You can purchase the book here.

The Upside of Down


I fell in love with a New Zealander. I don’t know what I was thinking really.

After some linguistic chaos and country-hopping we settled down to have a family inNew Zealand. Then one day I found a letter on my newborn son’s incubator telling me this perfect baby had cystic fibrosis and would be lucky to live to thirty.

My laid-back Kiwi husband took this news like it was a diagnosis of a cowlick. I tried to be a brave Californian and was generally fine until someone said something overly nice to me, like ‘Hello.’ Eventually I adjusted to sharing my life with a life-threatening lung condition and began doing Aidan’s daily physiotherapy, pounding his chest as though whacking a ketchup bottle, tipping it upside down to get the last dregs to slide off. I also slipped him dozens of pills a day, like feeding coins into a slot machine.

After some major emotional ups and downs in New Zealand, a job offer in France dropped into our lives like a rescue helicopter. We grabbed hold and flew into the fascinating and romantic adventure of Paris. Now the fringe benefits of life in that city are unbeatable. But if you need to shop, drive, set up a telephone line or become a frequent flyer at a hospital, Paris is an absolute pain in the derrière. Not to mention that everyone speaks French, which I somehow forgot to learn.

My relationship with the French doctors began badly when I managed to turn up pregnant with another baby with CF and then we decided to continue the pregnancy despite our clever doctors telling us that was a dimwit idea.

Over five years in Paris things improved. Our gentle giant physiotherapist, Jean-Pierre, nearly moved in with us as part of the family ‘stay-healthy’ campaign and despite unexpectedly doing a tour of hospitals in Normandy, Cannes, San Francisco and Auckland with our two young sons, Aidan and Oliver, we were happy.

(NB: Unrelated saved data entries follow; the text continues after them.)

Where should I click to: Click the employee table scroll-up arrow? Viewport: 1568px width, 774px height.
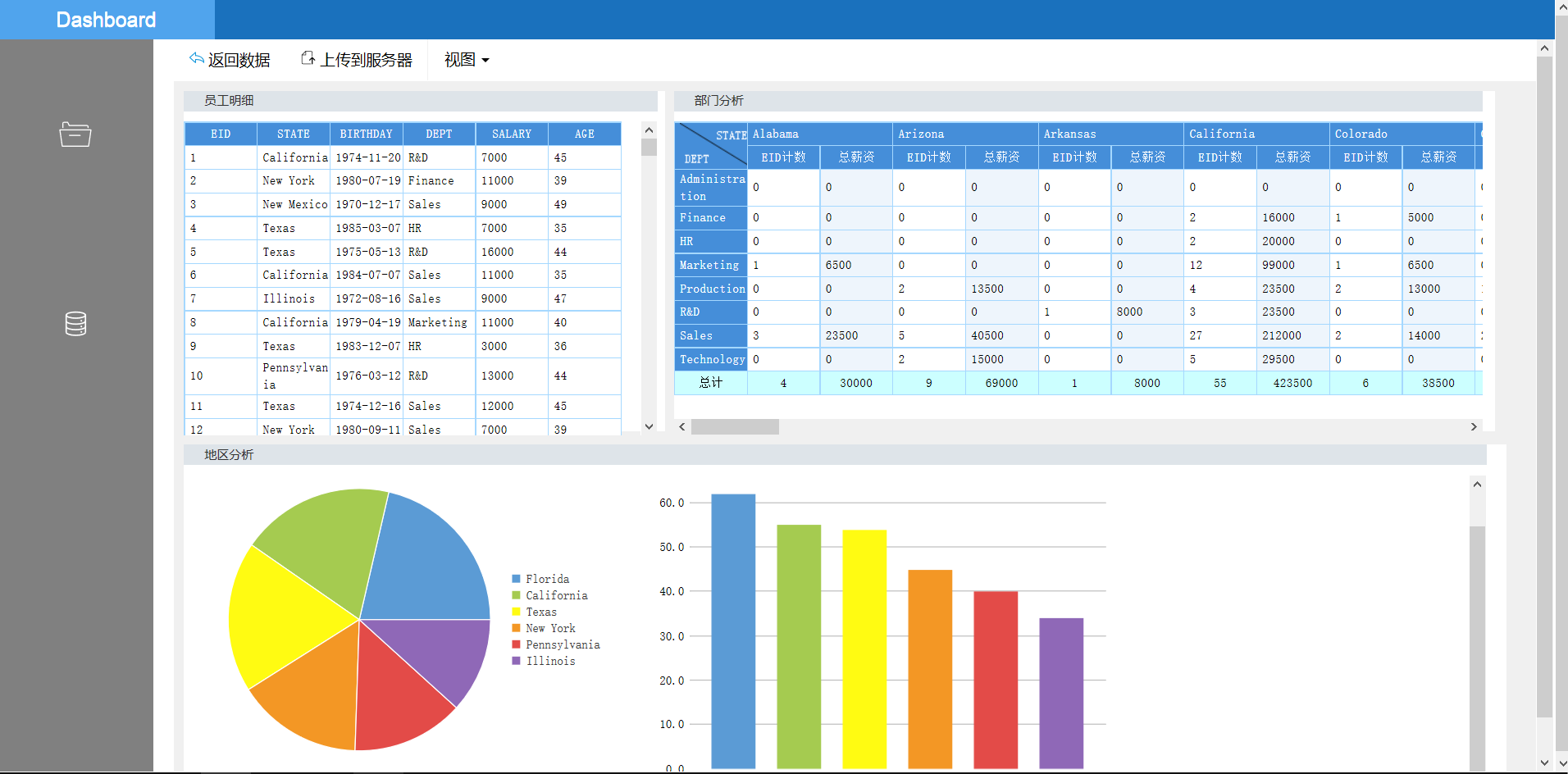649,130
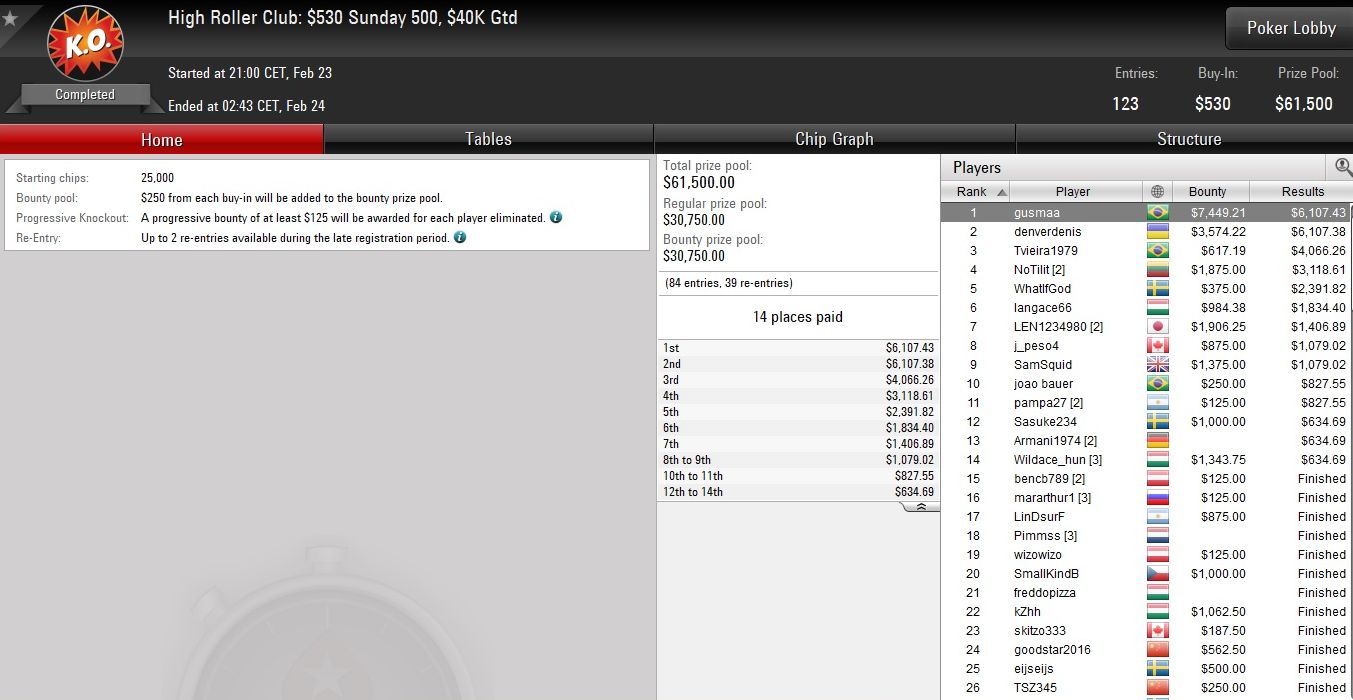Sort players by country globe icon
1353x700 pixels.
1158,191
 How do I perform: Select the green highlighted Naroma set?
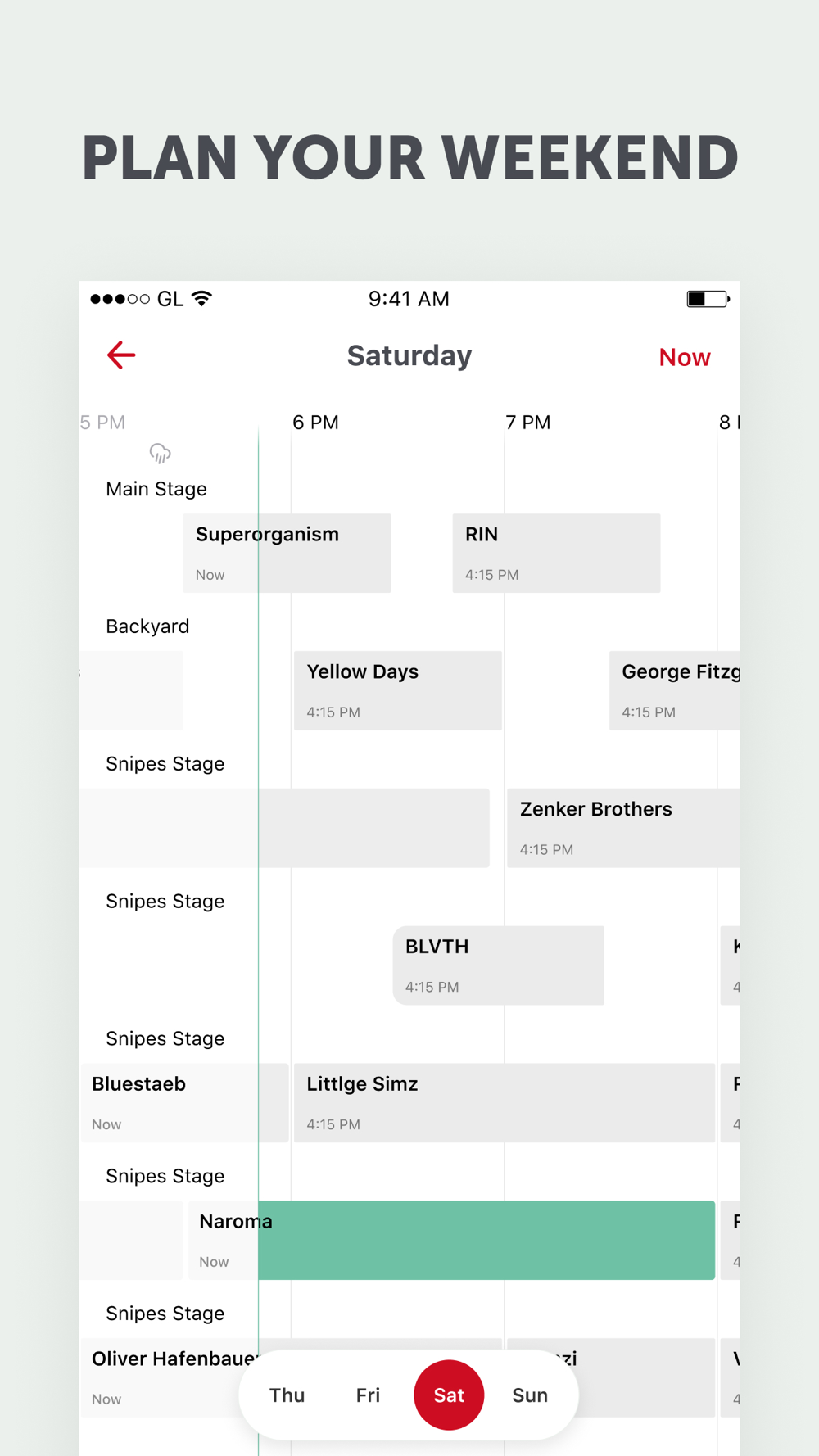click(486, 1240)
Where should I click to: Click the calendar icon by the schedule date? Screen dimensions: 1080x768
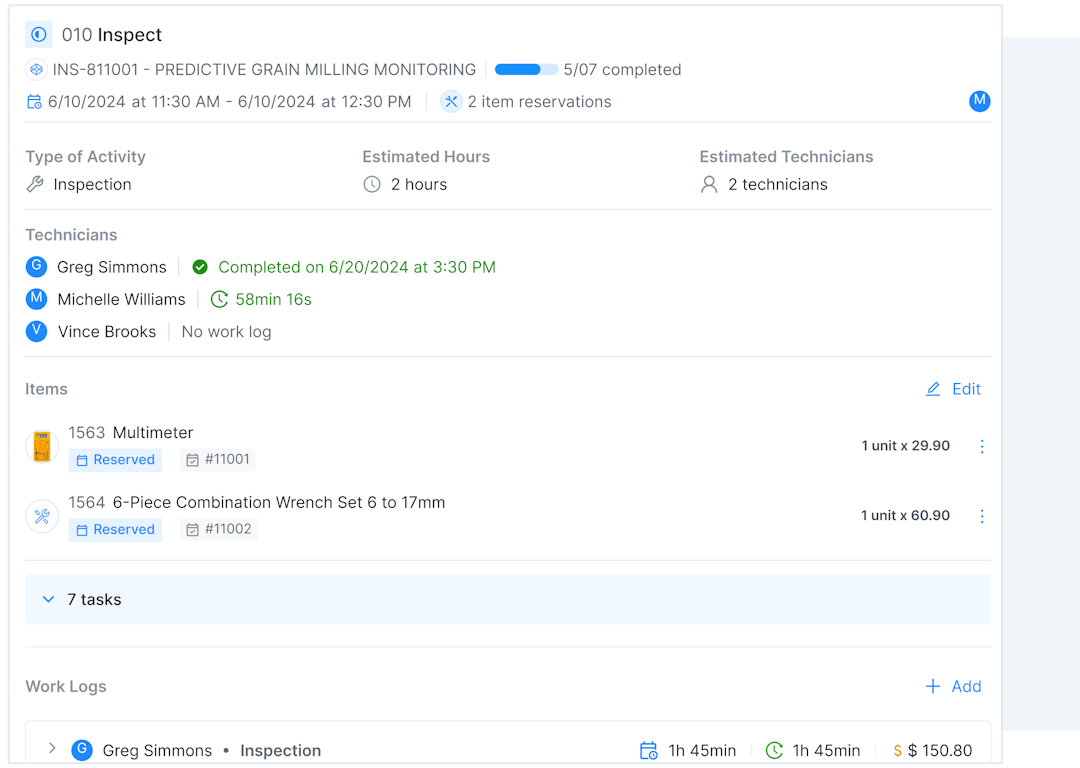coord(34,102)
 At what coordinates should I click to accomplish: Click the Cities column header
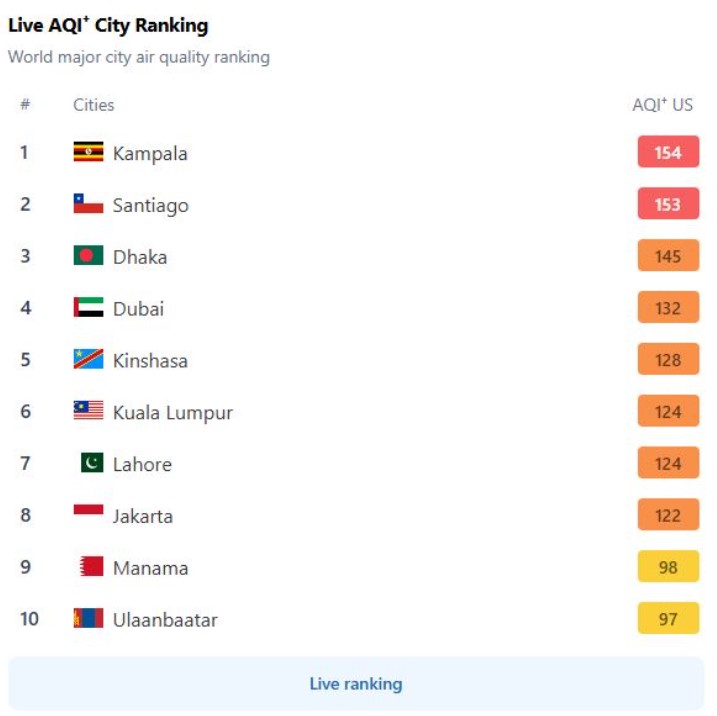tap(93, 105)
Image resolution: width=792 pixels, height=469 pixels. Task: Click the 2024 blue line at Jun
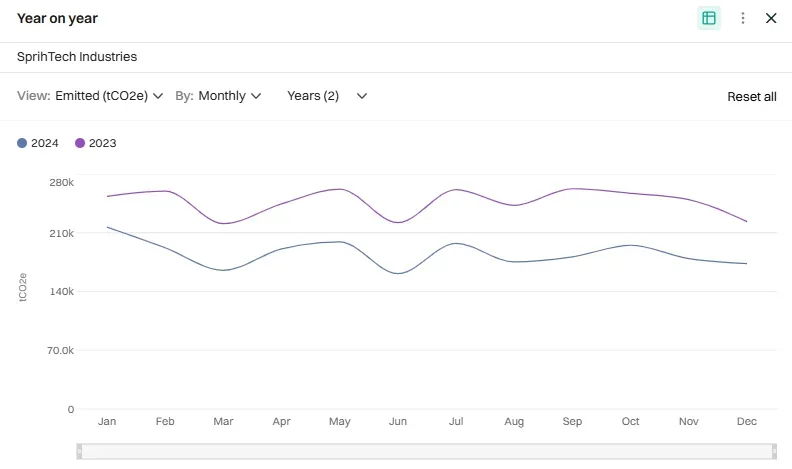click(398, 273)
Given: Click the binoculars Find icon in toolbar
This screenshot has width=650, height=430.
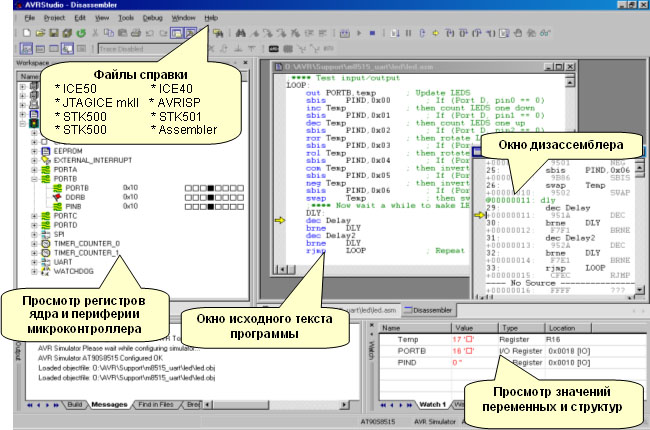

However, while almost earning an honorary doctorate in healthcare I began to question the lack of family involvement and empowerment in decisions and day-to-day care. This didn’t go down too well in France where the doctors were apoplectic when I pulled out a page of questions for them, like quizzing the Pope on the catechism.

Ultimately a longing for space, clean air and family-centered healthcare drew us to Australia which turned out to be uncomplicated and oddly friendly. I made a brief pit stop in Auckland to have another baby before reincarnating myself again for a new life in Melbourne.

The sporty, relaxed Aussie way suited me perfectly, though the crazily health-conscious teachers did struggle to understand Aidan and Oliver’s high fat and high salt CF diet; by their reaction, you’d think that a square of chocolate in the lunchbox was on a par with lacing the kids’ brownies with LSD.

After reading a game-changing article about cystic fibrosis I became passionate about quality healthcare and exercise for our still-healthy kids. Over time—and thousands of hours—this led to changes in the way care was delivered in Australia.

The pressures of life and illness weighed down my marriage and for a time it swayed in the balance before I found new love in that old relationship. And as our family took up running and sports with enthusiasm I watched my sons skip their way into adolescence and surpass all expectations: competing in the state cross-country, track, swimming and surf lifesaving finals all in one year.

This is a story of belief, a story about learning that sometimes joy is a decision.

The Upside of Down is a memoir about illness, yes, but it’s also about the reward and frustration of parenting, the hard work of resurrecting a marriage and the upheaval of cross-cultural life.

This book celebrates today because we can’t always count on tomorrow.